Si è svolta fra entusiasmi e golosa spensieratezza del pubblico la XII edizione della Sagra dell’Agnello Pasquale, manifestazione che mette in vetrina il tipico dolce di pasta di mandorla farcito con pistacchio che proprio nel periodo pasquale prende la forma dell'animale più emblema di sacralità e bonta: l'Agnello.

L’Agnello Pasquale, che va oltre la semplice definizione di prodotto dolciario, visto il grande lavoro artigianale, direi artistico, che viene compiuto all'atto della sua creazione, gustato, conosciuto ed apprezzato in Italia e all’Estero, è esposto nelle suggestive sale del Castello Chiaramonte (sec. XIII) dal 16 al 23 marzo.

"La Sagra ha anche una proiezione internazionale –afferma l’arch. Giacomo Sorce, responsabile dell’Ufficio Europa del Comune di Favara - già da alcune edizioni. Dopo aver veicolato il prodotto dolciario con il progetto Medi-Fostak adesso l’Agnello pasquale è stato inserito nel "paniere M.I.D.A" che raccoglie i migliori prodotti della nostra terra e tutti i preparati".

Ricco il programma che alterna momenti di degustazione, eventi culturali, drammatizzazioni, Riti della Settimana Santa, spettacoli.
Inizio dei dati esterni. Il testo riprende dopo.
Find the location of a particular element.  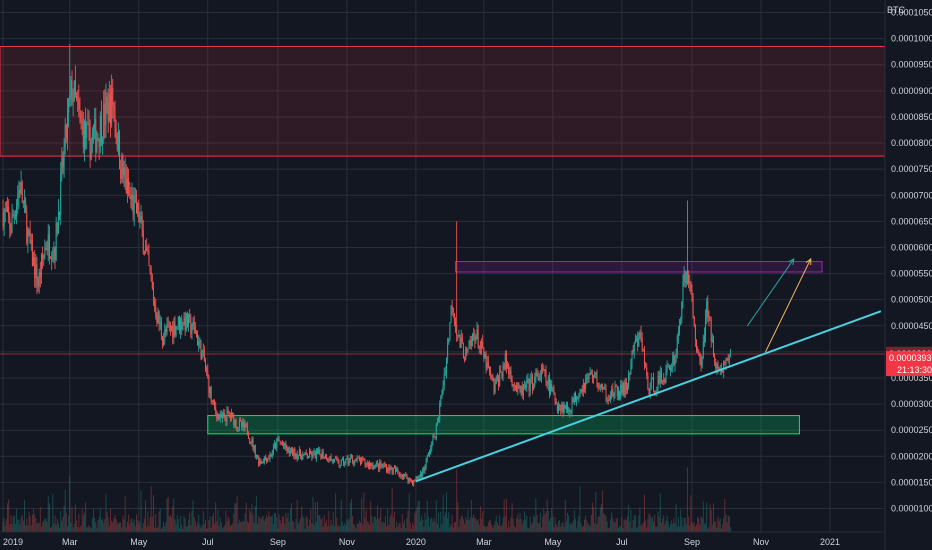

La Sagra dell'Agnello Pasquale cresce, attira ogni anno visitatori, turisti ed operatori dell’informazione e mette in vetrina oltre al dolce tipico anche i beni monumentali della città.

Grazie alla Sagra vengono valorizzati il turismo e l'economia locale. Il gustoso prodotto di pasta reale viene prodotto in tutti i mesi dell’anno con forme diverse ma con lo stesso sapore. La Sagra vuole rendere i meriti alla pregiata pasticceria locale ma anche ai panificatori.

Una città insomma tutta da gustare come recita lo slogan che l’Amministrazione da anni ha lanciato nelle Fiere e nelle Borse turistiche.

"Favara con l’Agnello Pasquale, non soltanto perpetua una tradizione artigianale e culinaria legendaria e tipicamente locale, ma valorizza soprattutto l'aspetto di una vera e propria identità produttiva, efficiente, tecnicamente all'avanguardia, e soprattutto con un elevato grado di creatività artigianale – continua il Sindaco avv. Domenico Russello - la città dell'Agnello Pasquale così facendo scopre il suo vero volto di città industriosa, con una economia fertile, ricca nel suo humus di risorse culturali, di beni recuperati e recuperabili, di savoir-faire unico e competente, segna una tappa "deliziosamente" obbligatoria in qualsiasi circuito turistico che si rispetti che riguardi la bella Sicilia, nel segno di un integrazione maggiore in questo importante settore economico regionale in crescita."